Barbados has designed another initiative to transform our educational system. Our educational system takes over 30% of the public service salaries, but fails most of our students; therefore, it needs improvement.
The current initiative is analogous to building a Space Shuttle to take passengers from Oistins to Bridgetown. That is not a problem. A first draft tends to be aspirational and is a normal first step in designing a workable solution to a problem, especially where diverse stakeholders get to say what they want included. The next step is a critical review where deficiencies are identified and addressed.
If a critical review is not allowed, then a small-scale pilot should be done before implementing a national program. A pilot would expose the same deficiencies as a critical review, but they will be corrected at a higher cost and disruption. A national rollout of an initial draft plan is never, under any circumstances, recommended.
NO TURNING BACK.
We intend to implement this initial draft. We were told the University of Columbia (US) has already trained several of our teachers, and funding was already secured from the Government of Qatar and XQ Institute (US).
There is to be a misplaced focus on technology at primary school. A 15-year-old student is ready to use a tool at the start of her career and can master its use in 2 hours. A 6-year-old student may spend four weeks trying to master a tool that he does not yet need and which will likely be obsolete when he needs it. Teaching 6-year-olds to become proficient in what they do not yet need is Space Shuttle Education.
Our Common Entrance (11-plus) Examination is deemed not to be the fairest way to select persons for secondary school because students may have a ‘bad day’. A simple solution to address that valid concern is to allow such students to write a different exam one week later and be awarded the higher mark. However, the plan is to remove the full independence of the 11-plus by introducing the teachers’ biases. Pursuing an unnecessarily complex and expensive solution is Space Shuttle Education.
AN ECONOMICAL SOLUTION.
Primary school education should provide our students with a strong foundation of intelligence and curiosity on which they may master any subjects they choose to build on it. We can meaningfully improve our educational system and exam scores at no additional cost, based on the observation that all people are either careful or careless in their approach to different subjects. The solution’s steps follow.
STEP 1.
The teacher should: (i) teach simple concepts in a manner that all students may understand, (ii) test the students on that material and (iii) grade only careless mistakes – not mistakes of comprehension.

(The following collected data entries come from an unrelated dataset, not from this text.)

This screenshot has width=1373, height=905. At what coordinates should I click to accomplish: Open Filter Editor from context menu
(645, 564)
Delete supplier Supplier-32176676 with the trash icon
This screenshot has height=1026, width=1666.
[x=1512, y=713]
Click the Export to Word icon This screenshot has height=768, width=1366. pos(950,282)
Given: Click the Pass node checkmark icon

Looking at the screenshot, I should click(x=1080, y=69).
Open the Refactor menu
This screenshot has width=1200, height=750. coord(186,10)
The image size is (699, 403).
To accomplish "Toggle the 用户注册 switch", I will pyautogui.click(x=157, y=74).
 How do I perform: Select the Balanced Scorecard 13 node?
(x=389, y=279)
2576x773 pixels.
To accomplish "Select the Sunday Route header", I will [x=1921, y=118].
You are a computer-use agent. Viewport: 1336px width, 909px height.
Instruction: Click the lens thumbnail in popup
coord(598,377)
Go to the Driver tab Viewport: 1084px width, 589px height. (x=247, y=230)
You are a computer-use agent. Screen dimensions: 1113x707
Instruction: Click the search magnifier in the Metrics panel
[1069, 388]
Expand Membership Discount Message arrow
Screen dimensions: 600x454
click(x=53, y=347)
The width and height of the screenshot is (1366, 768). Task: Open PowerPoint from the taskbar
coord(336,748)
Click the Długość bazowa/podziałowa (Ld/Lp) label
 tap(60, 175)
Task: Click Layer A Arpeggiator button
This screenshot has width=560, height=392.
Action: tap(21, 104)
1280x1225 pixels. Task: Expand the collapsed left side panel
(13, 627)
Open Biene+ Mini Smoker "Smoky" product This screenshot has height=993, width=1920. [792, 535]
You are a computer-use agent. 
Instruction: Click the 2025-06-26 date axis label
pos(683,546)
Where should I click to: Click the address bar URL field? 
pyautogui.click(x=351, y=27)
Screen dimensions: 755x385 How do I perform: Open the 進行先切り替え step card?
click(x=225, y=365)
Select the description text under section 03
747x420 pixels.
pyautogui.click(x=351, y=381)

That simple test provides the teacher with critical feedback on: (i) which students approached the test carelessly and (ii) the material that was not understood. The teacher should use the comprehension errors to teach more carefully.
STEP 2.
The teacher should: (i) return the marked test papers, (ii) explain the answer to each test question and (iii) ask the students to make corrections to their own papers. The teacher should then explain that: (i) all students can excel, (ii) students may excel in subjects they approach carefully and (iii) school is a place where all students can choose to be careful so that they may excel in everything they are taught.
The teacher should reinforce that no one is perfect, but each of us is responsible for hunting for our own careless mistakes after our first draft effort. Therefore, students should critically read-over their answers to each assignment at least three times.
STEP 3.
The teacher should have three check boxes at the top of every test, namely: Review 1, Review 2 and Review 3. The student is to check each box after they have finished a review. Therefore, the questions on each test paper should allow students sufficient time to complete the paper and three reviews.
On every test, the teacher should identify the comprehension and careless mistakes, but only grade careless mistakes for students. The comprehension errors are actually the teacher’s grade of careful or careless teaching, which should allow the teacher to teach that class better – in a manner that all students may understand.